The goals of this project are to understand the importance of alternative nutritional strategies for Antarctic species that combine phototrophic and phagotrophic processes in the same organism. The research will combine field investigations of plankton and ice communities in the Southern Ocean with laboratory experiments on Kleptodinium and recently identified mixotrophs from our Antarctic culture collections. The research will address: 1) the relative contributions of phototrophy and phagotrophy in Antarctic mixotrophs; 2) the nature of the relationship between Kleptodinium and its kleptoplastids; 3) the distributions and abundances of mixotrophs and Kleptodinium in the Southern Ocean during austral spring/summer; and 4) the impacts of mixotrophs and Kleptodinium on prey populations, the factors influencing these behaviors and the physiological conditions of these groups in their natural environment. The project will contribute to the maintenance of a culture collection of heterotrophic, phototrophic and mixotrophic Antarctic protists that are available to the scientific community, and it will train graduate and undergraduate students at Temple University. Research findings and activities will be summarized for non-scientific audiences through the PIs' websites and through other public forums, and will involve middle school teachers via collaboration with COSEE-New England.
Personnel
Person Role
Gast, Rebecca Investigator
Funding
Antarctic Organisms and Ecosystems Award # 0838955
AMD - DIF Record(s)
Data Management Plan
None in the Database
Product Level:
1 (processed data)
Datasets
Repository Title (link) Format(s) Status
USAP-DC Alternative Nutritional Strategies in Antarctic Protists None exist
Publications
  1. Gast, R. J., McKie-Krisberg, Z. M., Fay, S. A., Rose, J. M., & Sanders, R. W. (2014). Antarctic mixotrophic protist abundances by microscopy and molecular methods. FEMS Microbiology Ecology, 89(2), 388–401. (doi:10.1111/1574-6941.12334)

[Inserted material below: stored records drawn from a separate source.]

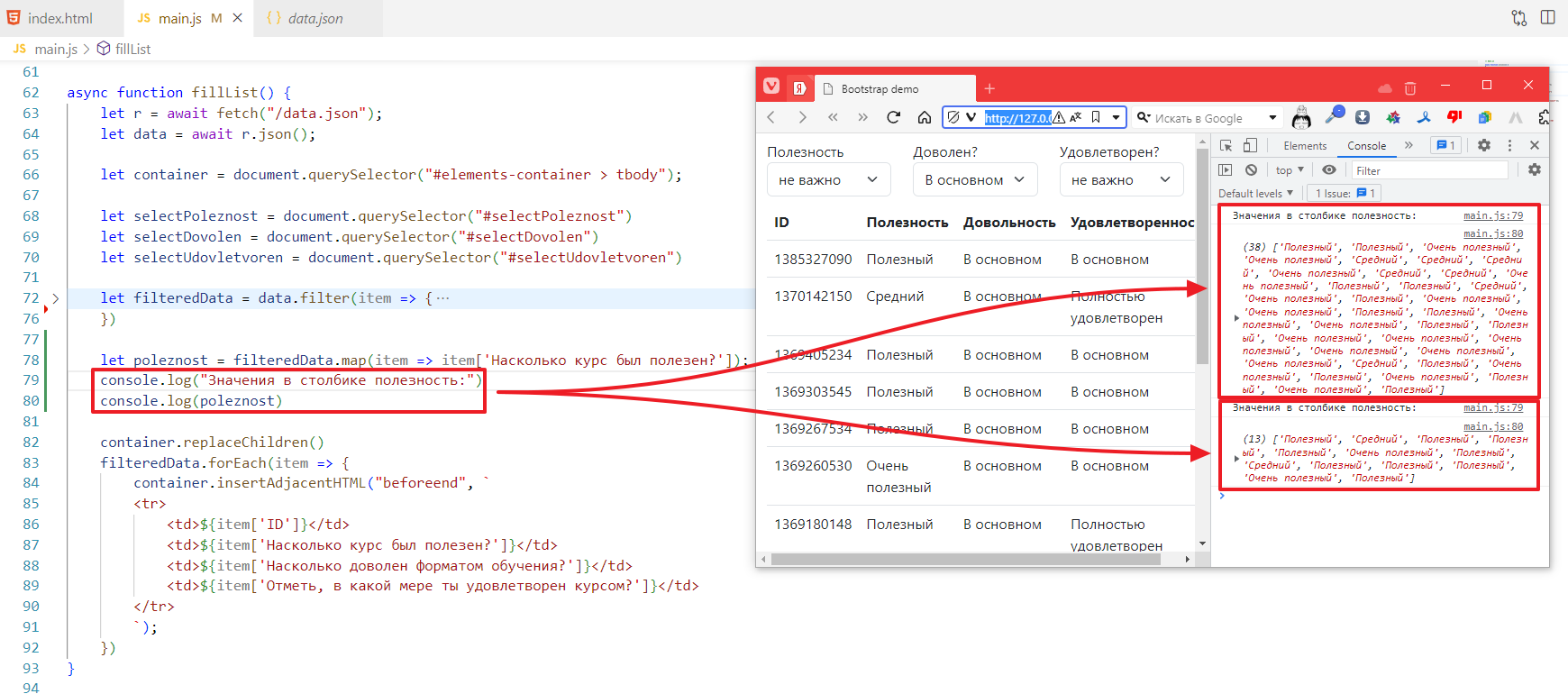Open the main.js:79 source link

pyautogui.click(x=1492, y=215)
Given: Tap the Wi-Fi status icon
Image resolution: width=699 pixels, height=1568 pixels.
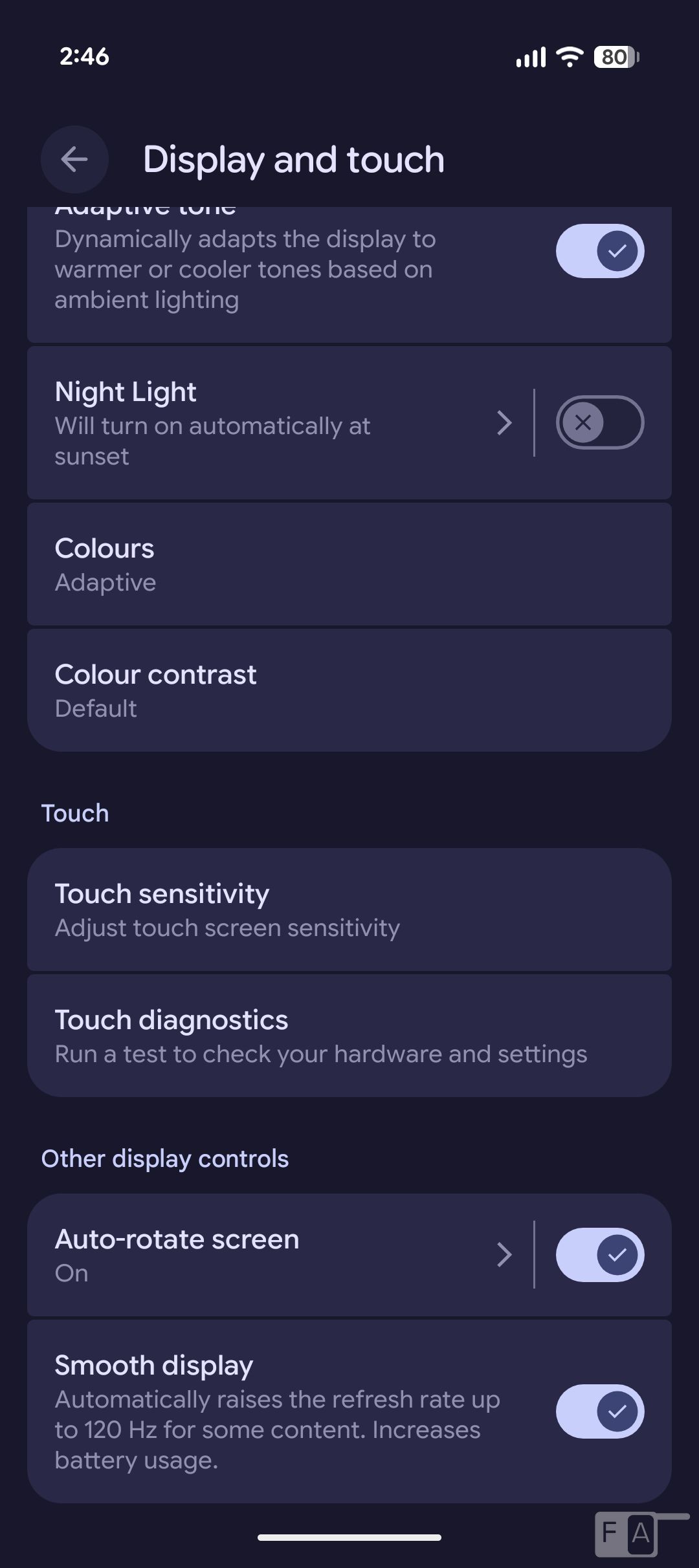Looking at the screenshot, I should pyautogui.click(x=570, y=57).
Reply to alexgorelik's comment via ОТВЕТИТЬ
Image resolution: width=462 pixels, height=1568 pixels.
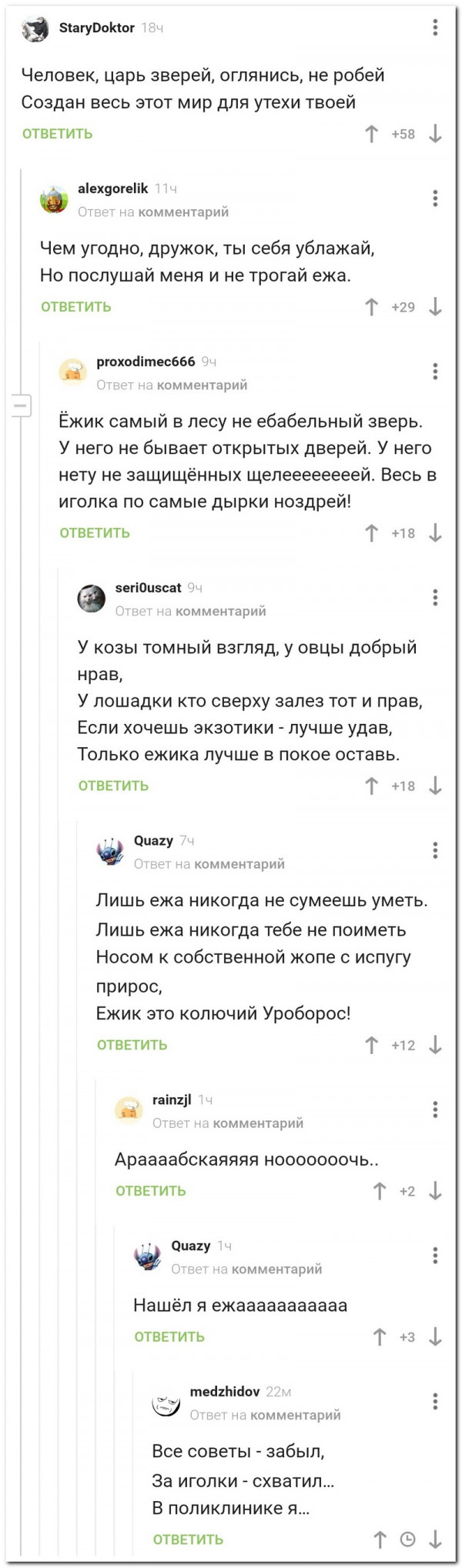(x=76, y=307)
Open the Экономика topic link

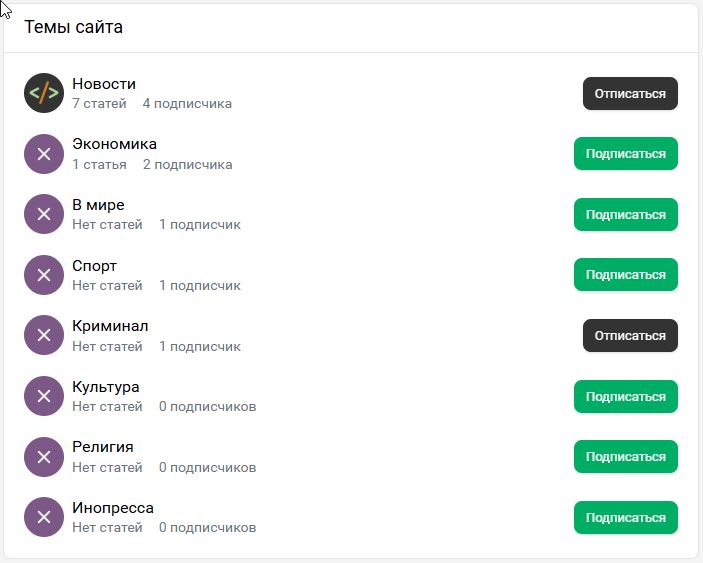(114, 144)
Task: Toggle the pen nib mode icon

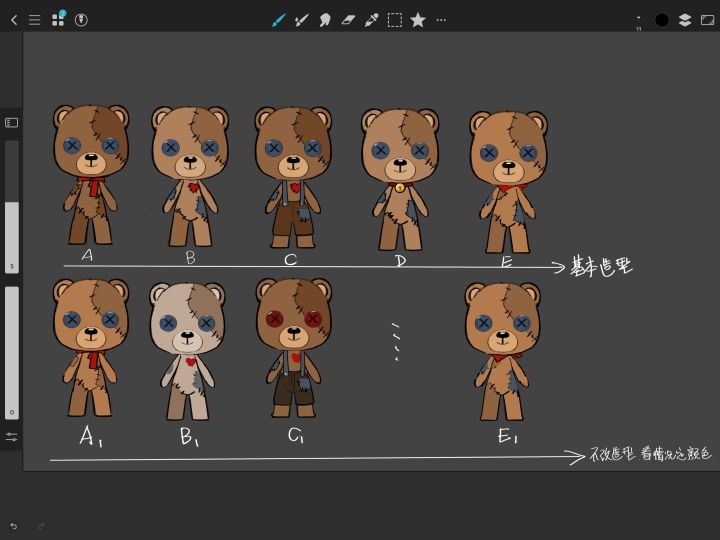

  2. McKie-Krisberg, Z. M., Sanders, R. W., & Gast, R. J. (2018). Evaluation of Mixotrophy-Associated Gene Expression in Two Species of Polar Marine Algae. Frontiers in Marine Science, 5. (doi:10.3389/fmars.2018.00273)
  3. Sellers, C. G., Gast, R. J., & Sanders, R. W. (2014). Selective feeding and foreign plastid retention in an Antarctic dinoflagellate. Journal of Phycology, 50(6), 1081–1088. (doi:10.1111/jpy.12240)
Platforms and Instruments

This project has been viewed 19 times since May 2019 (based on unique date-IP combinations)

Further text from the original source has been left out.